Fast-forward half a century to the setting of journalist Nate Schweber’s This America of Ours: Bernard and Avis DeVoto and the Forgotten Fight to Save the Wild. Engaging from the very first page, it reads as a novel in which the DeVotos are superheroes in the making. Yes, superheroes were still needed to defend our open public lands from greed and corruption. Prolific writer Bernard and his wife and editor, Avis, took on the fight and ultimately were censored and blacklisted in the 1950s, but came back with a grassroots coalition to help save our national parks.
Others resources for park visitors include:
Yosemite, Sequoia & Kings Canyon National Parks, by Michael Grosberg;
Fodor’s the Complete Guide to the National Parks of the West, by Shelley Arenas;
Fodor’s the Complete Guide to the National Parks of the USA, by Karen Anderson;
National Geographic Guide to the National Parks of the United States, by National Geographic Society (U.S.).
You may also want to look for Ken Burns’ spectacular documentary on the national parks on PBS, or on a streaming platform, or his book in our catalog, The National Parks: America’s Best Idea: An Illustrated History, by Dayton Duncan and Ken Burns.
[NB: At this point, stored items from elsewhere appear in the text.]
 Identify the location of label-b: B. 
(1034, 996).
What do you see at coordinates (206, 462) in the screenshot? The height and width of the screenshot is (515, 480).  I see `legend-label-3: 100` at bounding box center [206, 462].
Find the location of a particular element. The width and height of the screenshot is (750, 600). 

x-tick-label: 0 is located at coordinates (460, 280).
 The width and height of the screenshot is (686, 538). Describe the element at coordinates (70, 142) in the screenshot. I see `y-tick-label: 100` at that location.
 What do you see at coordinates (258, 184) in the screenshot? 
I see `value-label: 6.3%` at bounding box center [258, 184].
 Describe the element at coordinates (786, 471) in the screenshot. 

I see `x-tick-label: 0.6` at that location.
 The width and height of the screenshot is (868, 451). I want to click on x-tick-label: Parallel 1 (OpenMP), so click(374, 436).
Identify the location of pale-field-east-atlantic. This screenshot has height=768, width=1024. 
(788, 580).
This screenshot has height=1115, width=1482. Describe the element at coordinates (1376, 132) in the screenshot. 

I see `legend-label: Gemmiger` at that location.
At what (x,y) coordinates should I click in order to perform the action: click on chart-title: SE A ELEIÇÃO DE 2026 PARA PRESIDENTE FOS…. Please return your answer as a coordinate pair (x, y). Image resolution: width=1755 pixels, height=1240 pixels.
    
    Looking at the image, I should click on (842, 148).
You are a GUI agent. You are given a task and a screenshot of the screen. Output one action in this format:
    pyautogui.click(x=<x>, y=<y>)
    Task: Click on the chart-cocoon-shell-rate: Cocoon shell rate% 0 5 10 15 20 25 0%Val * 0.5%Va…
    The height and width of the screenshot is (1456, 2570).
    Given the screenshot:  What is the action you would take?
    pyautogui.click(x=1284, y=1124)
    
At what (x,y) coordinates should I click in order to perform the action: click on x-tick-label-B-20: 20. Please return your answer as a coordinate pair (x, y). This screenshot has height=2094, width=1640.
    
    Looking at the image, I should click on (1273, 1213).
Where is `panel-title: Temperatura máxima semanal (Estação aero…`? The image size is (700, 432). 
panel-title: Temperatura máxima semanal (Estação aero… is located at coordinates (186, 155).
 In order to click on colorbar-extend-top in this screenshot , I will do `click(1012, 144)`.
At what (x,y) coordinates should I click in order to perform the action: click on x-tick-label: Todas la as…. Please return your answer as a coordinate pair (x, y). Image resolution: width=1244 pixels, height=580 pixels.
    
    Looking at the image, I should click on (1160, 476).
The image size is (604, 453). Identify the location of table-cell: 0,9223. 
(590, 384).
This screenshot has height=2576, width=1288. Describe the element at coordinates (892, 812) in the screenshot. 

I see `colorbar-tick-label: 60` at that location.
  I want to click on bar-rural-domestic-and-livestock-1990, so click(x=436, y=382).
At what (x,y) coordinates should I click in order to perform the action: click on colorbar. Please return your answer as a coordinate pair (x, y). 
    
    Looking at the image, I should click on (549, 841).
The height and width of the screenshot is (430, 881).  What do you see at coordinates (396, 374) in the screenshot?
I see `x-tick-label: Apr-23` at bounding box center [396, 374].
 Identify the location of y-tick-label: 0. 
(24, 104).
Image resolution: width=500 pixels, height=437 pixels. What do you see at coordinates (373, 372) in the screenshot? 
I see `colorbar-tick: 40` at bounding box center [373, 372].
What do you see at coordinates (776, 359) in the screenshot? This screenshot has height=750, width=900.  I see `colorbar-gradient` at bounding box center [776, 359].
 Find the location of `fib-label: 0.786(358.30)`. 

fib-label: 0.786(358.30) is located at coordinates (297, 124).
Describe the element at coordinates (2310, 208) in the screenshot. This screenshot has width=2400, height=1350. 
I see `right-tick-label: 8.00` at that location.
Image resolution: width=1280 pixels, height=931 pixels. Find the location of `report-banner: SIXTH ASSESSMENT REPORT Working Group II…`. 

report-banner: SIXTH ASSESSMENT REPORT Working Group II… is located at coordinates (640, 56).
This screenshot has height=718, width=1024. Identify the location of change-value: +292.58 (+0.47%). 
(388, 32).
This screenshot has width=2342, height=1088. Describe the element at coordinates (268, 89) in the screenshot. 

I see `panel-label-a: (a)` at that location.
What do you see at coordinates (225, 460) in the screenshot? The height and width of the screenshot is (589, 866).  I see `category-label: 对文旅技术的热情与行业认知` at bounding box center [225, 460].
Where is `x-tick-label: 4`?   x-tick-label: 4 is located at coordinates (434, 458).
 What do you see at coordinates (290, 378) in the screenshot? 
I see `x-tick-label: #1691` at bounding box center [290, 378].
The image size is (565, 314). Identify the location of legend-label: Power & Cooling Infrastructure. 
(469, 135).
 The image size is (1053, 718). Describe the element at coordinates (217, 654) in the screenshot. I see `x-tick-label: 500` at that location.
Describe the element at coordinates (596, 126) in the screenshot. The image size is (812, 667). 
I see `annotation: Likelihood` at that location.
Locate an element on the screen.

And don’t forget; Smiley Library patrons can now use their library cards to gain free parking while visiting over 200 California state parks. California State Library Parks Passes circulate for two weeks and are non-renewable.
As a reminder, the Library holds a lot more items on natural sites to explore, whether it’s national parks, state parks, wilderness areas, hiking trails, particular flora and fauna, etc. For example, with our recent wet weather and the super blooms it is bringing, you may want to know more about wildflowers and where to find them; hopefully some are growing within these parks. Look for Yosemite Wildflowers: A Field Guide to the Wildflowers of Yosemite National Park, by Barry Breckling.
You may want to carry with you, as a nod to April being National Poetry Month, American Wildflowers: A Literary Field Guide, with which to serenade your companion among the wildflowers. A delightful compilation of diverse representation and works edited by Susan Barba, the offerings of writers who wax poetic on these elusive creations of beauty, are organized among a field guide and feature charming watercolors by Leanne Shapton.
♥ Celebrate Earth Day in Redlands on the morning of Saturday, April 22, by participating in your choice of a variety (dozens!) of hands-on events around town sponsored by ANCA (Accelerate Neighborhood Climate Action) and many other Redlands environmental organizations. Refer to www.redlandsearthday.org/ for more information, and to register.
♥ Donate books in front of Smiley Library on Earth Day, and at Redlands Community Center, from 9 a.m. – 11 a.m. “The 3 R’s: Recyle & Reuse *Books* to Reduce the Carbon Fooprint!”
♥ Learn why so many have been observing Earth Day since 1970; take a look at “A Brief History of Earth Day,” a short, enlightening PowerPoint presentation by ANCA member Andy Green, as well as our reading list post of books on environment-related topics.
Enjoy your time exploring our Great Outdoors!